Con la casa inagibile per una ristrutturazione, in pieno agosto finisco per un paio di settimane a San Lorenzo. Giro per le strade assolate, sporche e disselciate con un caldo che alle 10 del mattino è già insopportabile. C’è poco da vedere. Serrande abbassate, poche auto, pochissimi pedoni. Tutto chiuso. Anche i banchi del mercato nella piazza principale, proprio accanto alla chiesa che sembra spettrale. Non è il classico deserto di Ferragosto, non è lo svuotamento determinato dalle ferie estive.
Quello che vedo attorno a me è qualcosa di più. Sto passeggiando in una zona popolare a ridosso delle mura aureliane e a due passi dalla stazione Termini. Un’area semicentrale che è stata trasformata in un gigantesco residence per gli studenti universitari della vicina Sapienza. Un’area che ha perduto i suoi abitanti e la vecchia identità costruita dai manovali, dagli operai e dagli artigiani arrivati a Roma ai primi del Novecento per lavorare allo sviluppo urbanistico della giovane capitale del Regno d’Italia.
Poi, qualche anno fa è partita la speculazione. Una speculazione stracciona fatta dai proprietari che hanno sfrattato i vecchi inquilini per affittare agli studenti della vicina università.
Spiega un edicolante che vive da una trentina d’anni a San Lorenzo: «Hanno svuotato interi palazzi sfrattando gli inquilini. Tutti, compresi vecchi e malati. Poi hanno tirato su qualche parete di gesso per ricavarne stanze da affittare a studenti. Quasi sempre senza autorizzazioni e senza controlli. Il risultato è che adesso il 20 luglio questo vecchio quartiere chiude insieme alla Sapienza, per riaprire ai primi di settembre».
Ricordo San Lorenzo negli anni Ottanta, quando conservava ancora parte della sua identità. All’epoca lavoravo a “Repubblica” nella vecchia sede di Piazza Indipendenza che sta a due passi. D’estate, all’uscita dal giornale, venivo spesso qui a mangiare o a bere qualcosa con amici e colleghi.
Era piacevole. C’era un’aria di paese che non trovavi più in nessun’altra parte della città. Esistevano ancora le latterie e tanti “vini e oli” che però si stavano trasformando in “vini e cucina”. In genere si mangiava su tovaglie di carta o su quelle a quadretti tipiche delle antiche trattorie romane.
Se diventavi un cliente, finivi spesso per diventare uno di famiglia. Chiacchieravi con i proprietari e conoscevi le loro storie.

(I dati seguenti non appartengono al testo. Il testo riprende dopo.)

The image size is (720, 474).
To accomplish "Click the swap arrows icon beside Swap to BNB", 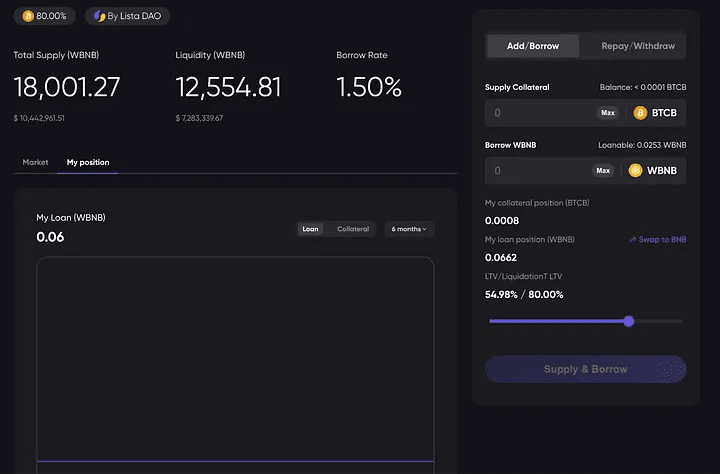I will coord(632,240).
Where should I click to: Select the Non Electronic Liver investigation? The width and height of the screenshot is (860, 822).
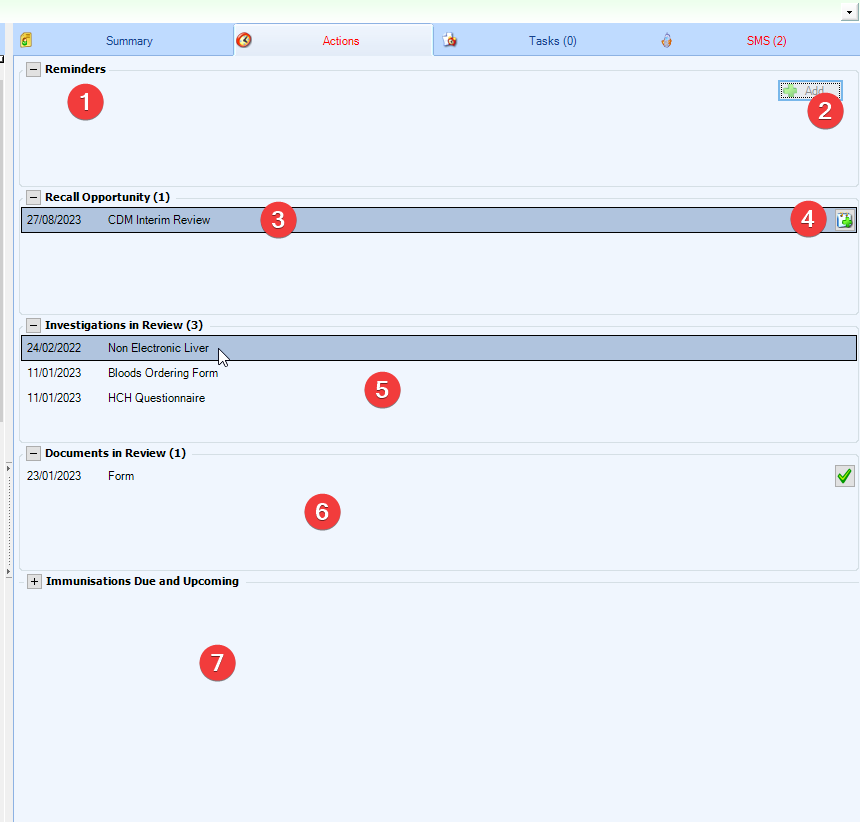coord(158,348)
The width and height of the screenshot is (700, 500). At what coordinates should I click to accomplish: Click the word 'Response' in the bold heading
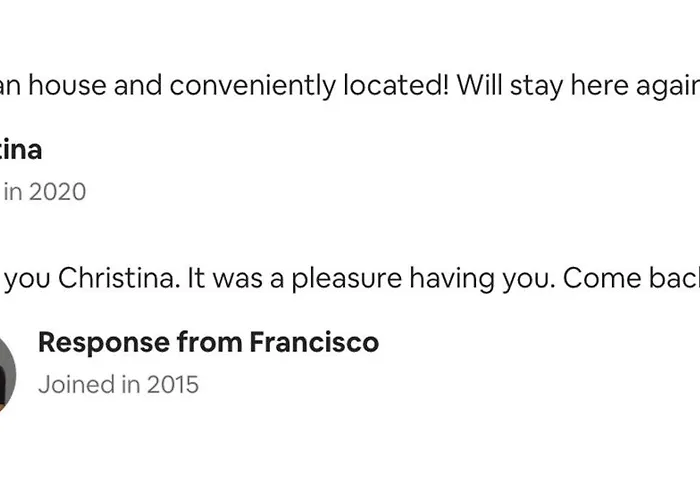(x=104, y=343)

Per noi clienti abituali poteva capitare perfino di essere chiamati a fare da pacieri tra Romoletto (uno dei nostri osti preferiti) e suo figlio che non smettevano mai di litigare sulla conduzione della trattoria.
Spesso, quando si era fatto tardi Romoletto o il figlio (mai insieme) si sedeva al nostro tavolo per bere l’ultimo bicchiere. Se era in vena raccontava qualcosa della vita del quartiere, un aneddoto su un cliente o su un concorrente. Sì, era piacevole quando a San Lorenzo respiravi quell’aria che aveva conservato anche dopo il bombardamento del 19 luglio 1943, quando gli “alleati americani” per distruggere i binari dello “scalo merci” di San Lorenzo sganciarono quattromila bombe provocando tremila morti.